After she stopped working with Ant, Baillie studied acting at The Poor School of drama in London in the mid 2010s. In 2021, she was cast in the lead role in a production of the 1975 Barry Reckord play, White Witch, at the Bloomsbury Theatre. Also in 2021, she appeared in the Kevin Short film, Tom and his Zombie Wife.

===Art===
Baillie began producing cartoon-like drawings in 2017 as part of rehabilitation. Later she began painting and producing silkscreen prints. An exhibition of her art is due to be held at held at the Sanctum Hotel in Soho, London on September 19, 2025 as part of an event to promote Rusty Egan's new album Romantic. from which the single "Midnight Peepshow" featured Baillie on the cover art.

===Podcasting===
In 2024, she created a podcast "HOPE: Hearing Other People's Experiences" in which she discussed her experience with addiction with guests including Dr Chantelle Lewis, Dr Gillian Shorter, Tati Silva, Alexe, Pax, Christine Lynn Cant, Chris Beradi, and Will Ogden.

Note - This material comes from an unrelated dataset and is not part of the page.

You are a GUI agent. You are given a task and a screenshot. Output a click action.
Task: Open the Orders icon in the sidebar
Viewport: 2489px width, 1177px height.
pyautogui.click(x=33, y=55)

==2008 prank call incident==

During the 18 October 2008 episode of BBC Radio 2's The Russell Brand Show, comedian Russell Brand and presenter Jonathan Ross called actor Andrew Sachs (Baillie's grandfather) live on air for an interview. When Sachs failed to take the call, Ross and Brand left a series of four "lewd" messages on Sachs' answering machine, about Baillie's sexual relationship with Brand. The incident was picked up by the tabloids, and later resulted in Brand and Radio 2 controller Lesley Douglas resigning from the BBC, Ross being suspended without pay for twelve weeks, and the BBC being fined £150,000 by Ofcom.

The media referred to the incident as "Sachsgate". Sachs never gave his consent to have these messages broadcast on the air. This led to the estrangement of Baillie from her grandparents that lasted for years. The sociologist Chris Rojeck described Ross and Brand's exploit as an "invasion of privacy", and stated that "their remorse is not focused on Andrew Sachs or Georgina Baillie, the victims whose privacy has been violated" but rather the two comedians felt remorse for receiving negative public reactions and disapproval of their stunt.

Baillie stated in the New York Times that she thought Brand was "very much rewarded" for the prank. The prank calls were covered in the news again in the wake of a Sunday Times–Channel 4 investigation into Brand's alleged sexual assaults of other women.